Research on genetic lung diseases
The physicians in the Pulmonary Genetics program conduct NIH-funded research aimed at understanding the genetic and environmental determinants of lung disease, and also work with the Division of Pulmonary Medicine to conduct groundbreaking clinical trials in pediatric lung disease. We collaborate with research partners at Boston Children’s Hospital, as well as nationally and internationally, to identify rare or hard-to-find genetic causes of lung disease. When a new gene is discovered, we can then investigate how it causes disease and whether its effects could be reversed. As we find genetic causes, we can follow children with the same mutation to get insights about how the mutation relates to the pattern of symptoms, enabling us to provide more customized care.
Services offered in the Pulmonary Genetics program
The Pulmonary Genetics program provides comprehensive, one-stop services for children and young adults with lung disease. We can serve as a medical “home” or work alongside families’ existing doctors, ensuring continuity of care.
Consultations and genetic counseling
Most families begin by seeing an expert in pulmonary genetics familiar with their child’s form of lung disease, who will do a comprehensive evaluation and physical exam, take a detailed medical history and review any available test results. Based on this evaluation, we then determine whether or not genetic testing is needed.
If genetic testing is recommended, our genetic counselor will lay out the testing options available, discuss implications for insurance coverage and offer guidance around the testing process. The counselor may also suggest testing of parents and other family members.

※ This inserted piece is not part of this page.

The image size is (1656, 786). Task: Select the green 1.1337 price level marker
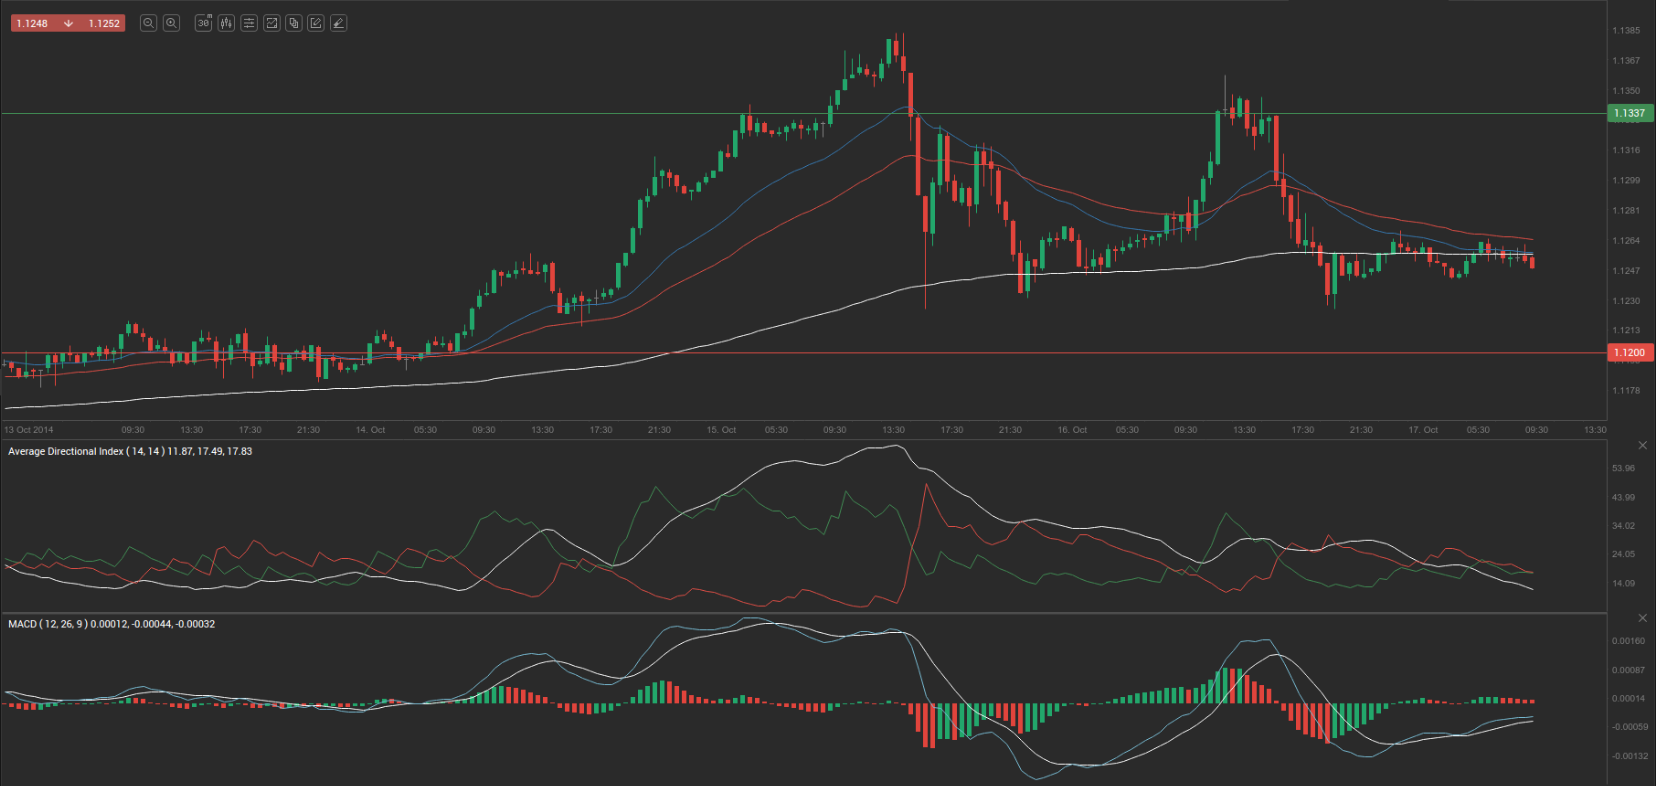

Full-service genetic testing
We select the most appropriate tests based on the child’s medical history. These can include single-gene testing, gene panels, whole-genome or whole-exome analysis and cytogenetic (chromosomal) testing, including karyotyping, and examination for copy number variants and structural rearrangements.
Once genetic test results are in, families meet again with a pulmonary geneticist and genetic counselor to review the findings and what they mean and discuss next steps in the child’s care. The counselor can also discuss implications of the test results for the rest of the family. Families often use the results in planning future pregnancies. Sometimes there are implications for family members’ own care if they are discovered to have the same genetic mutation. Our team is available to work with all family members.

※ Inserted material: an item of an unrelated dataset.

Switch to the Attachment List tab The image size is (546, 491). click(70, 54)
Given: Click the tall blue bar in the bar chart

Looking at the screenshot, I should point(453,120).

Some genetic disorders not only involve the lungs but can affect other organs. For example, cystic fibrosis affects the digestive, endocrine, and reproductive systems, while interstitial lung diseases can be associated with problems of the immune system, bone marrow, or liver. Depending on the genetic diagnosis, we can arrange for children to be seen by specialists in other fields to address the different aspects of their condition. Often, we can schedule these consultations together on the same day for families’ convenience.
Because we see so many children and young adults with genetic forms of lung disease, we can often help families with rare conditions connect with one another and can help form support groups. We frequently hold patient information events and social gatherings so that our patients and their families know they are not alone.